Earlier this
month, campus police at Santa Monica College pepper-sprayed more than two dozen
students who were trying to enter a Trustees meeting to protest a tuition hike. Chui L. Tsang, the college’s
president, defended the police officers’ conduct, insisting that police used
appropriate restraint and did not arrest anyone. (Rivera, 2012).
Last fall,
campus police at UC Davis pepper-sprayed students who were peacefully participating
in an Occupy Wall Street demonstration. A video of this incident, posted on You
Tube, shows a helmeted police officer calmly pepper spraying students who are
passively huddled on a campus sidewalk.
What’s going on
here? Don’t colleges realize that
students are the customers? Don’t they understand how bad they look when people
view these incidents on You Tube?
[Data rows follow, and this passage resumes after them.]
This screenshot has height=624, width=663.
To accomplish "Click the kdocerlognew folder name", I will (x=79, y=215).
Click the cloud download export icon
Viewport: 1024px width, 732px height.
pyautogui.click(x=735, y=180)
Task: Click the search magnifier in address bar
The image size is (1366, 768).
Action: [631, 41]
How many UC Davis students and Santa Monica College
students who witnessed their classmates being pepper sprayed are going to donate
money to their alma maters after they graduate?
Campus police
should not pepper spray anyone—student or nonstudent—who is not behaving
violently or physically threatening other people. The students at UC Davis and Santa Monica
College were not behaving violently (although some of the Santa Monica College
students were a bit rowdy), and they should not have been pepper sprayed.
Instead of
pepper spraying their students, colleges and universities should listen to
student protests about the rising cost of tuition and burgeoning student-loan
debt; and they should demonstrate that they are taking action to address their
students’ concerns.
What should they
be doing?
- First,
colleges and universities should stop raising tuition while they continue
paying extravagant salaries to college presidents and senior executives.
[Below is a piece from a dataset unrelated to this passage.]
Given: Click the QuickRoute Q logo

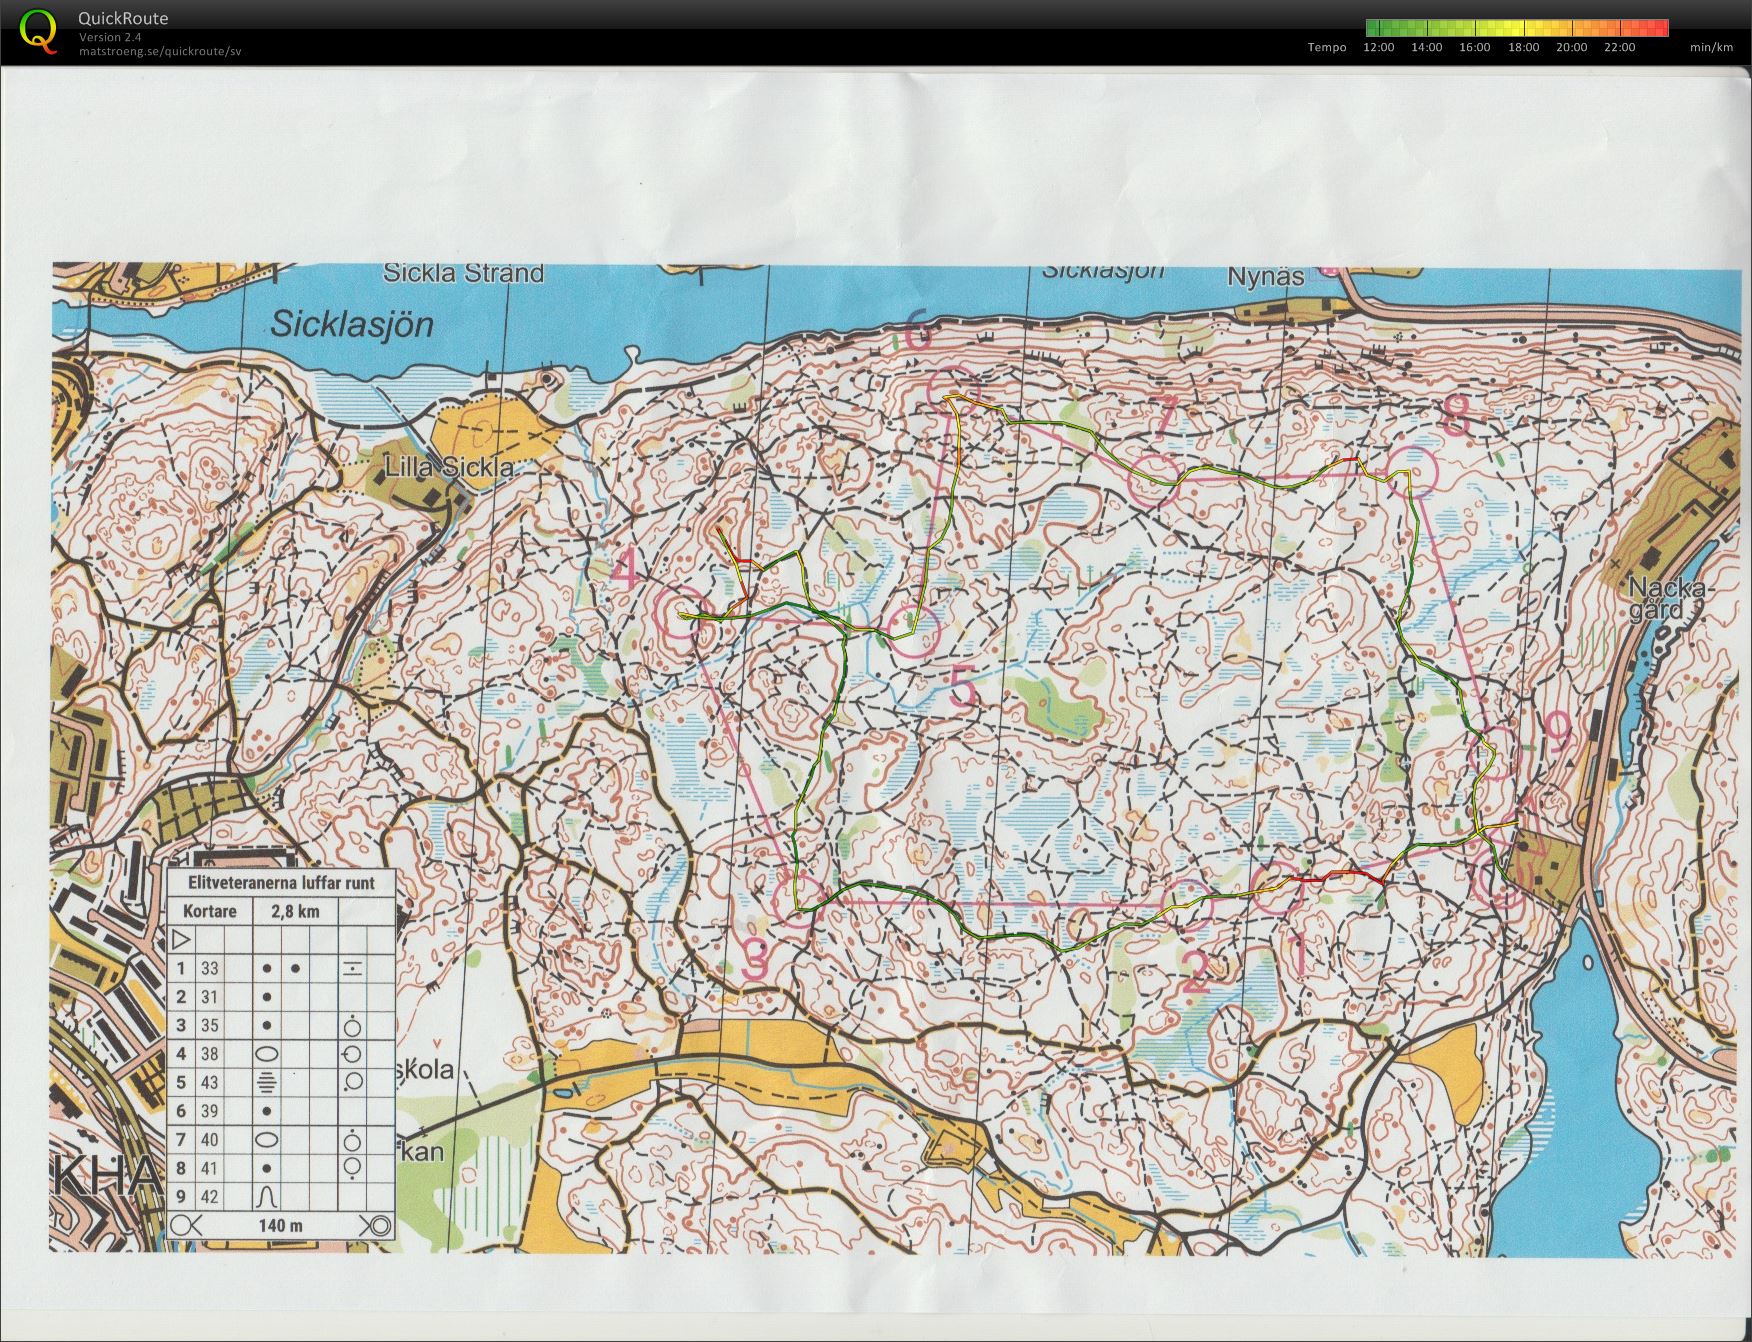Looking at the screenshot, I should [x=38, y=30].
They should freeze or reduce the salaries of their highest paid employees—at
least until the national economy recovers-- instead of tacking the cost of
these excessive compensation packages onto students’ tuition bills.
- Second, college
and university trustees should cap tuition and fees until the economy
improves, and they should work harder at making their institutions more efficient.
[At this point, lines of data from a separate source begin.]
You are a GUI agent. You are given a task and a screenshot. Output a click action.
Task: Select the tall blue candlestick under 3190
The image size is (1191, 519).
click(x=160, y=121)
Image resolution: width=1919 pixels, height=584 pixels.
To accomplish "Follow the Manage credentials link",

- In addition, higher education should demonstrate their empathy for overburdened student-loan debtors by urging Congress to amend the Bankruptcy Code to give overburdened student-loan debtors reasonable access to the bankruptcy courts. They should also support legislation that would stop the federal government from garnishing the Social Security checks of elderly people who defaulted on their student loans.
The cost of
higher education is out of control, total student-loan indebtedness approaches
one trillion dollars, and student-loan default rates are alarmingly high. Colleges
and universities need to show students that they are helping to solve these
problems. Pepper spraying student
protesters is the wrong thing to do.
References
Rivera, C. (2012, April 4). College president defends pepper spray against 'unlawful' crowd. Los Angeles Times.